Nothing outside the range is wanted. Repeat exactly the lines below from the one with "Task: Move selected item up in order" through the one with "The height and".

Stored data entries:
^^^^
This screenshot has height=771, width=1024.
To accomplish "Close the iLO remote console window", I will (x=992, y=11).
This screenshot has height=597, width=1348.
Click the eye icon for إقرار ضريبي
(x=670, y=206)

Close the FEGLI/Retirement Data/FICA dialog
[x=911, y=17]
^^^^
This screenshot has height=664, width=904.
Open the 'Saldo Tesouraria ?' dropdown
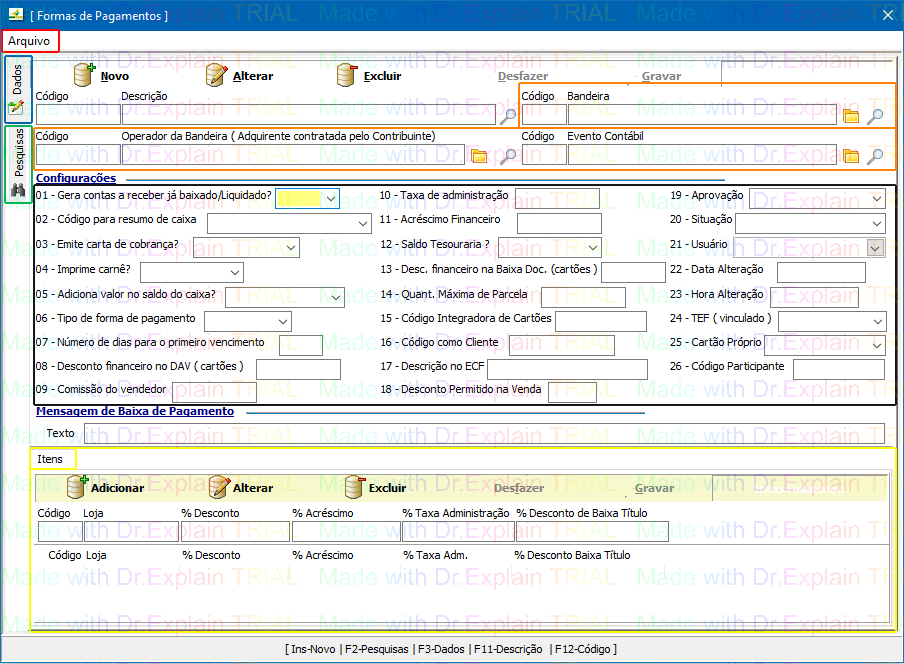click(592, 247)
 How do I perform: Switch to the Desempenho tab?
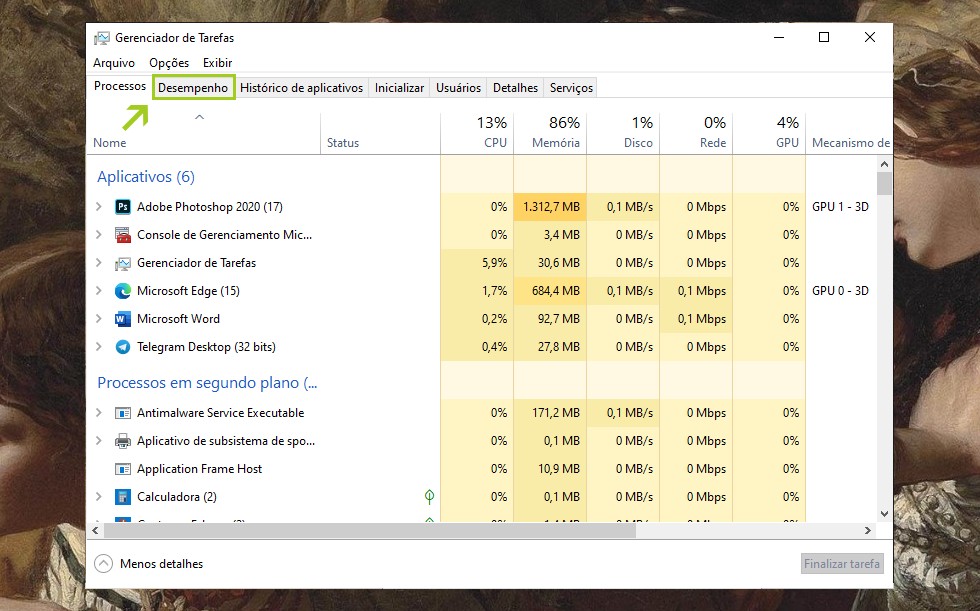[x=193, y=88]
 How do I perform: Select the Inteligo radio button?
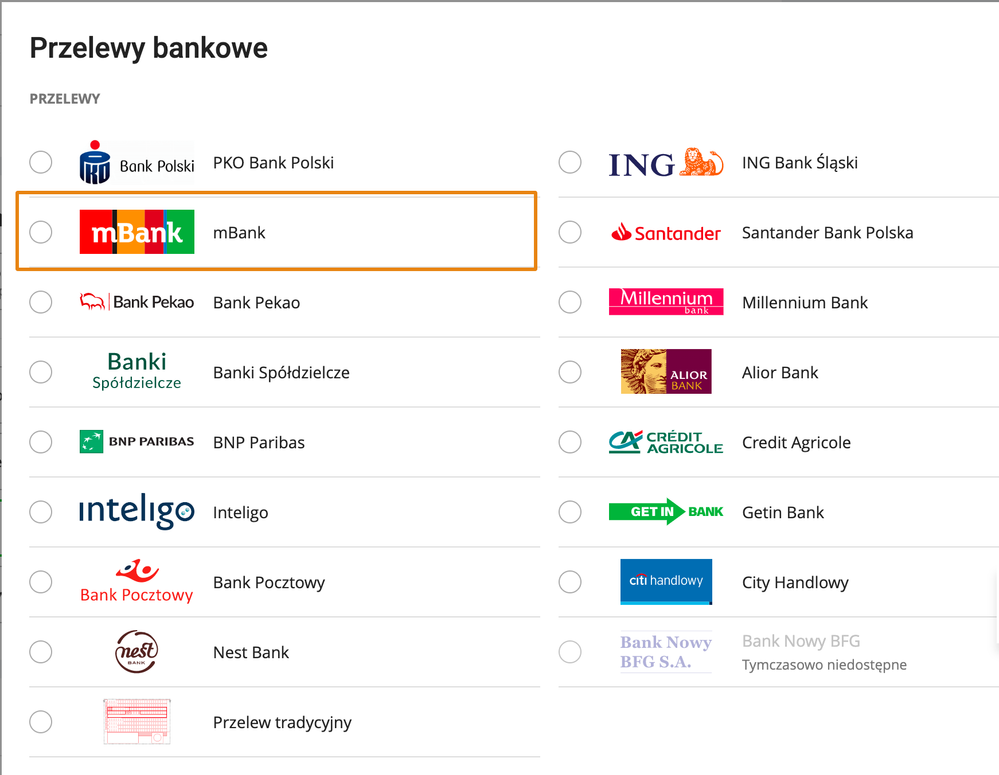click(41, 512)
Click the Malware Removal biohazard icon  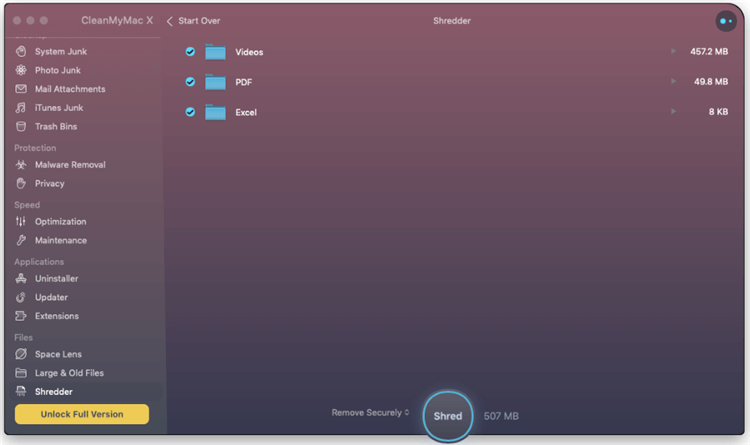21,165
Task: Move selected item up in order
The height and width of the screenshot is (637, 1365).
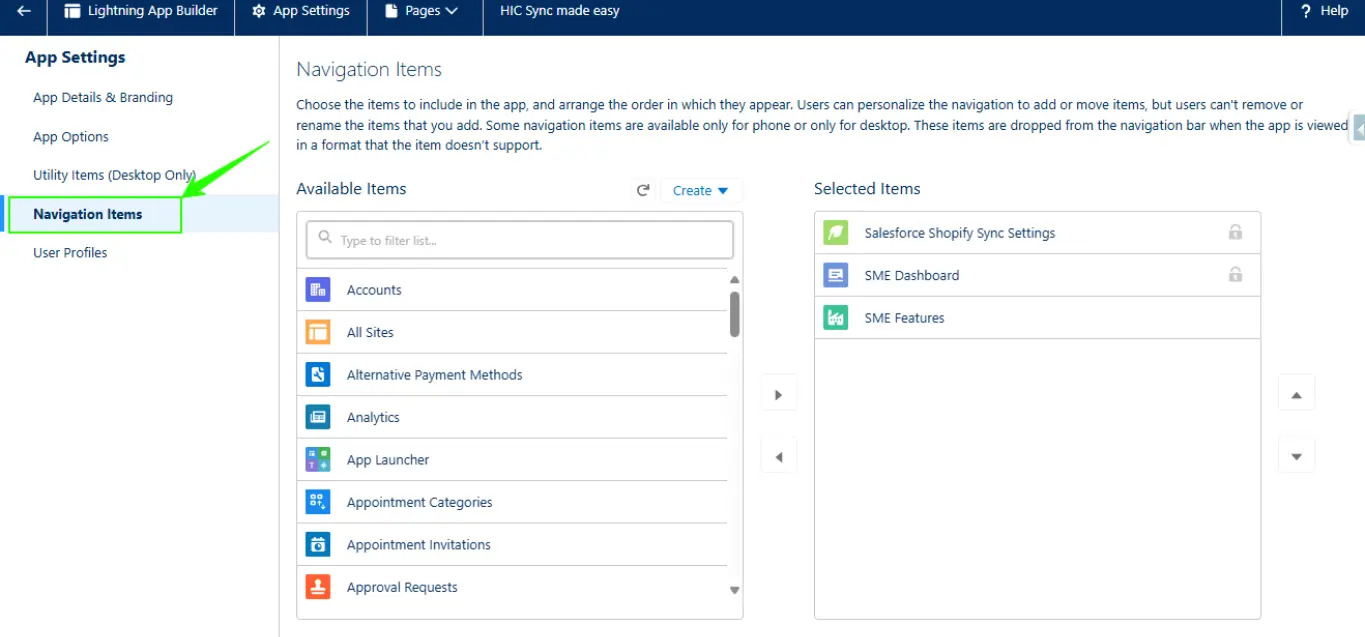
^^^^
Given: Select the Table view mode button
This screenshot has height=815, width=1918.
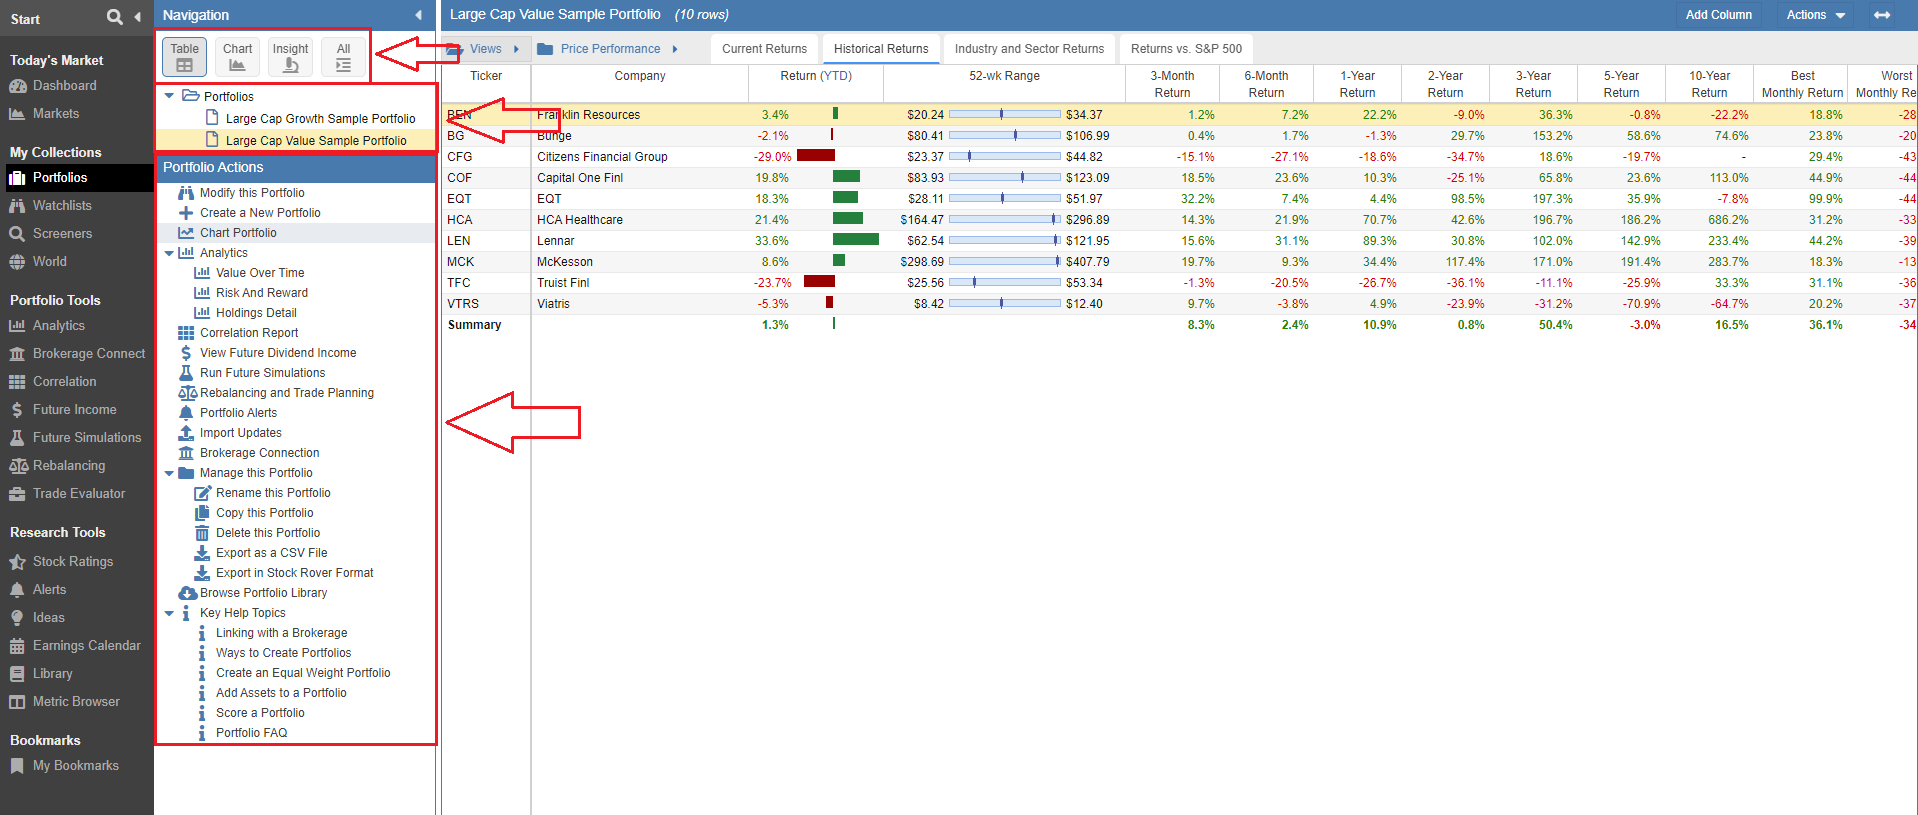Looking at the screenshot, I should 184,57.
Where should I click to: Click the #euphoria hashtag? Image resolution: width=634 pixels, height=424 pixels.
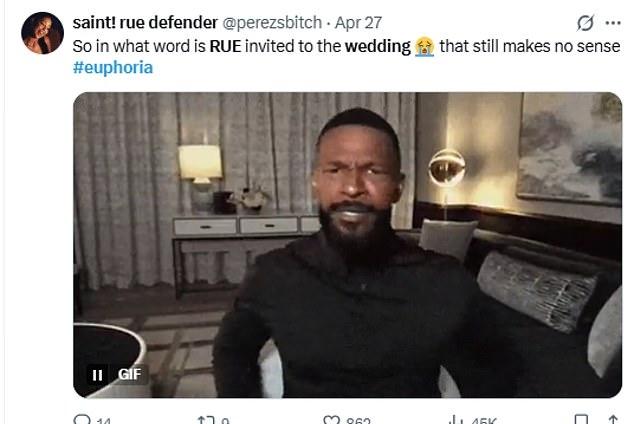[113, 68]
^^^^
EXERCISE OUTPUT:
Task: Move selected item up in order
The height and width of the screenshot is (637, 1365).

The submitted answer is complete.